→ **PAGE**
= = = = = = =

Perhaps without even noticing, you have read about data racism several times in the news in the past months. What is it? This blog seeks to explain - in the context of an emerging strand of work at the European Network Against Racism exploring racism in the digital space.

The growth of AI and other data-driven sorting systems are often pigeonholed as a ‘US issue’. Quite the opposite, the use of data-driven technology (including Artificial Intelligence, automated decision making systems, algorithmic decision making, the merging of large datasets with personal information, and good old fashioned social media scraping and surveillance) is increasingly unveiled throughout Europe. It is very much a European reality.

What is less explored is how such technologies discriminate. The flip side to the ‘innovation’ and enhanced ‘efficiency’ of automated technologies is how they in effect differentiate, target and experiment on communities at the margins - racialised people, undocumented migrants, queer communities, and those with disabilities.
Automated or data-driven decision-making tools are increasingly deployed in numerous areas of public life, which inherently affect people of colour more. Increasingly, we witness this experimentation on marginalised communities in policing, counter terrorism and migration control functions.

= = = = = = =

→ **RECORDED INFORMATION**
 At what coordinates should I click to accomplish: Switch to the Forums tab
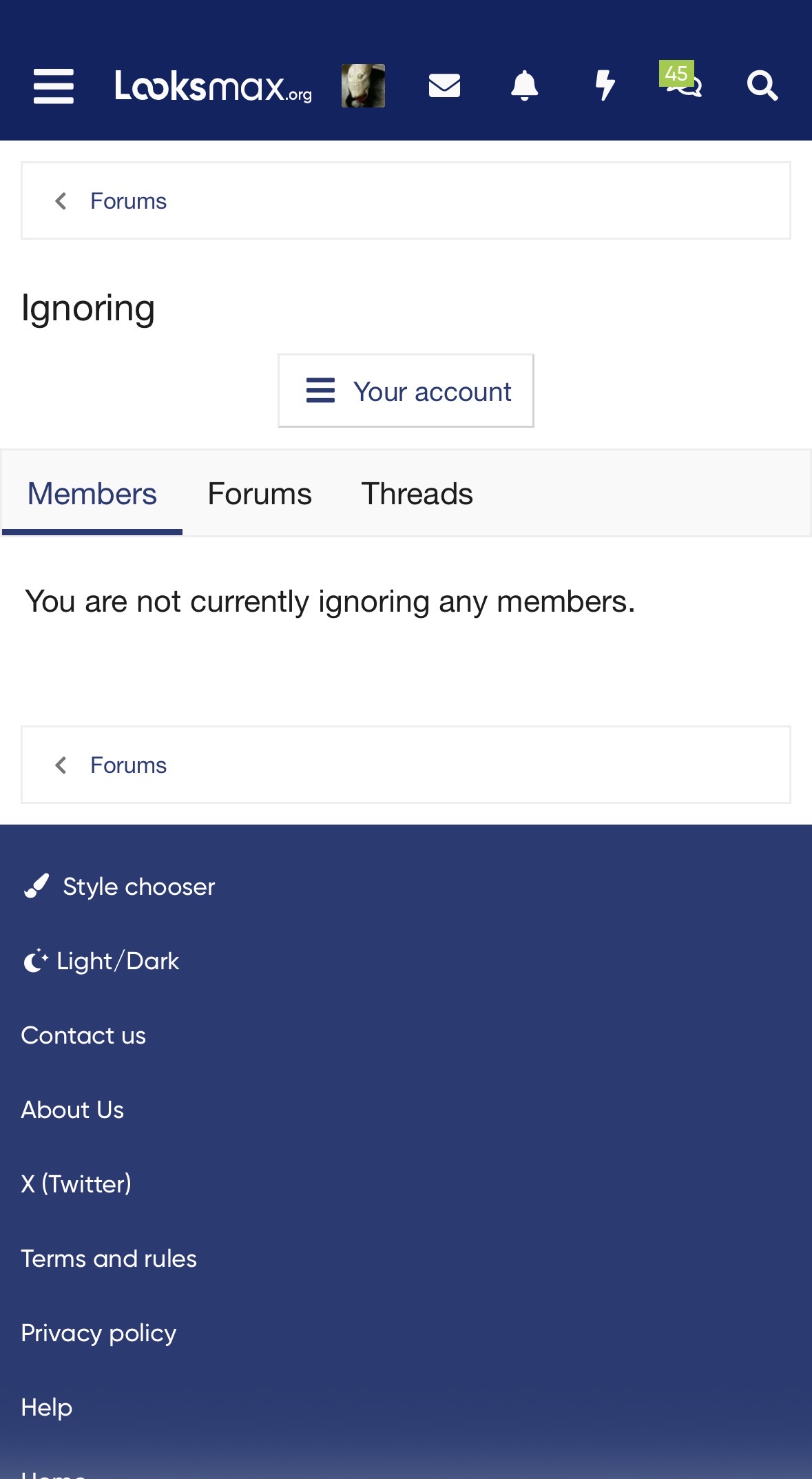coord(260,494)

= = = = = = =

→ **WHAT THE EXERCISE ASKS**
Pick up the blog post on data racism in Europe after its final sentence and write the next part.

→ **REPLY**
In ENAR’s recent study Data-driven policing: the hardwiring of discriminatory policing practices across Europe, Dr Patrick Williams and Eric Kind highlight the range of data based techniques deployed by police forces across Europe with potential discriminatory impact on racialised communities. From the increased resort to facial recognition tools in crime investigation, despite evidence that they misidentify people of colour (in particular women), to older tech such as automated number plate recognition, which has been used to track and discriminate against Roma and Traveller communities, we see that the application of technologies is only exacerbating trends of over-policing and under-protection.

Person-based ‘predictive’ policing systems are increasingly to be trialled and implemented by a number of police forces, attempting to code or predict the risk of certain people committing crimes, such as the UK’s Gangs Matrix or the Netherlands’ top 600 and top 400, also known as Pro-Kid [1]. The latter system attempts to infer how likely certain children under 12 are to become future criminals. Who is the algorithm more likely to place on these databases? Overwhelmingly black and brown men and boys.

Another type of risk modelling is place based, attempting to predict future levels of crime based on a range of data including socio-economic data and crime statistics, such as Amsterdam’s Crime Anticipation system. Not only is the normalisation of pre-criminality interactions hugely problematic for the presumption of innocence, as with generalised prejudge and suspicions of criminality, they focus on the black and brown people in economically marginalised areas.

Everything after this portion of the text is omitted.